* To do
Set down, word for word, every line of the material below from the one containing "Image resolution: width=684" through the one containing "Screen dimensions: 990x545", but none of its pictures.

* Information supplied
━━━━━━

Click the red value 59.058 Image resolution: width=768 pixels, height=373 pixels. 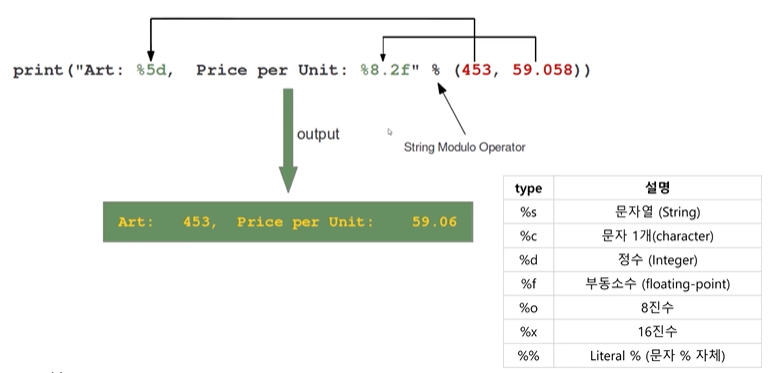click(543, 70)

━━━━━━

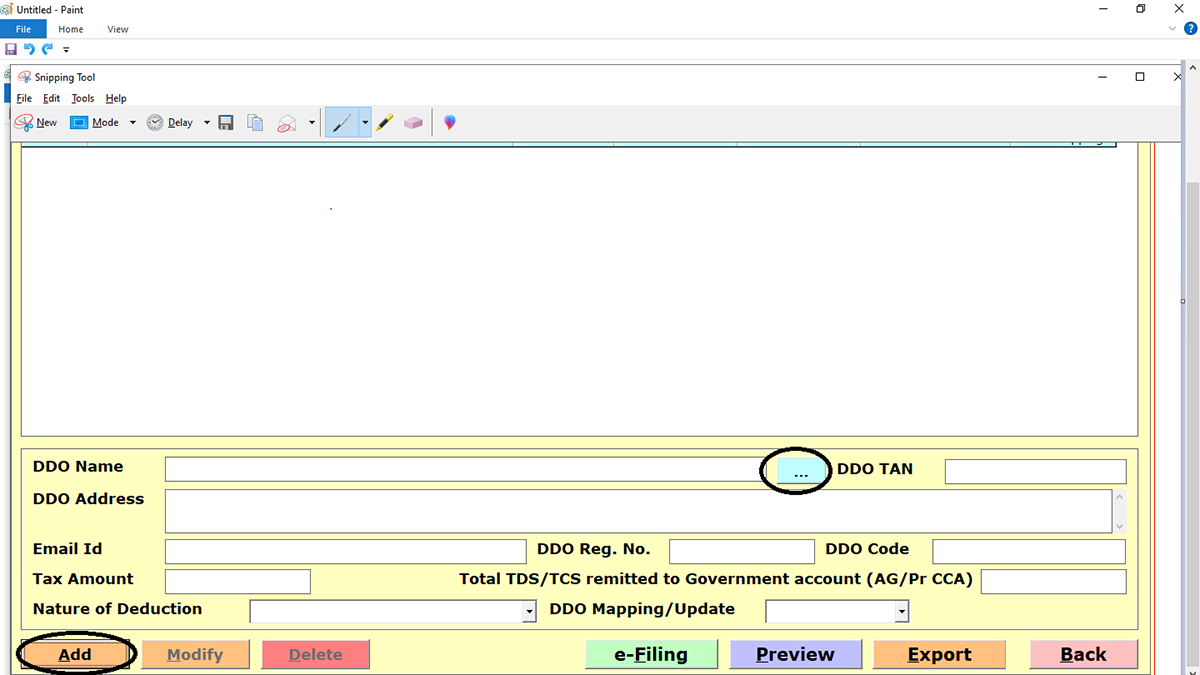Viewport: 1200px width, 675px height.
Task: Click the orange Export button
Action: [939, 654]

━━━━━━

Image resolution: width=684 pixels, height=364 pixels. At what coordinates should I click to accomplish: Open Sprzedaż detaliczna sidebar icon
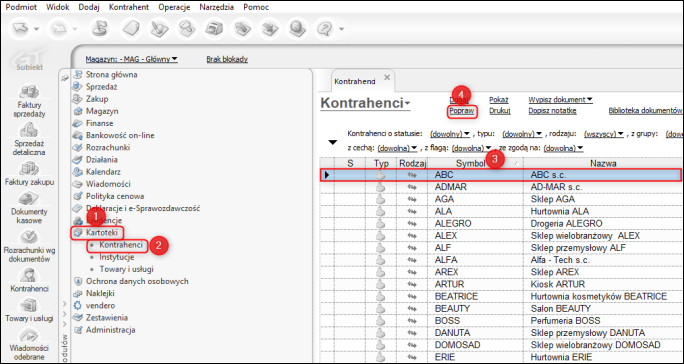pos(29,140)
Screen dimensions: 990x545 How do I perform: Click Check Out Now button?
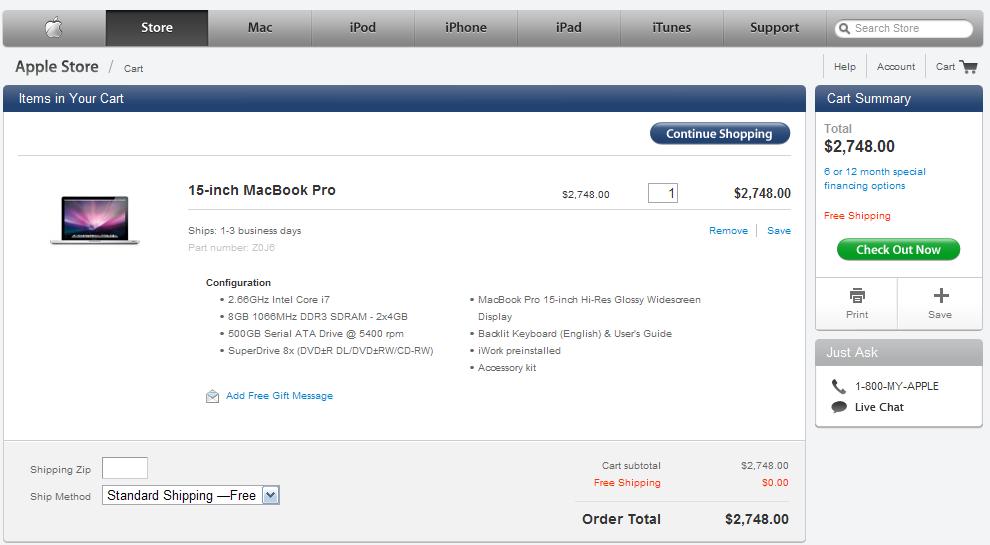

━━━━━━

* Answer to the exercise
Image resolution: width=684 pixels, height=364 pixels. At what coordinates should I click to accomplish: Open Sprzedaż detaliczna sidebar icon
pos(29,140)
Screen dimensions: 990x545 How do I perform: Click Check Out Now button?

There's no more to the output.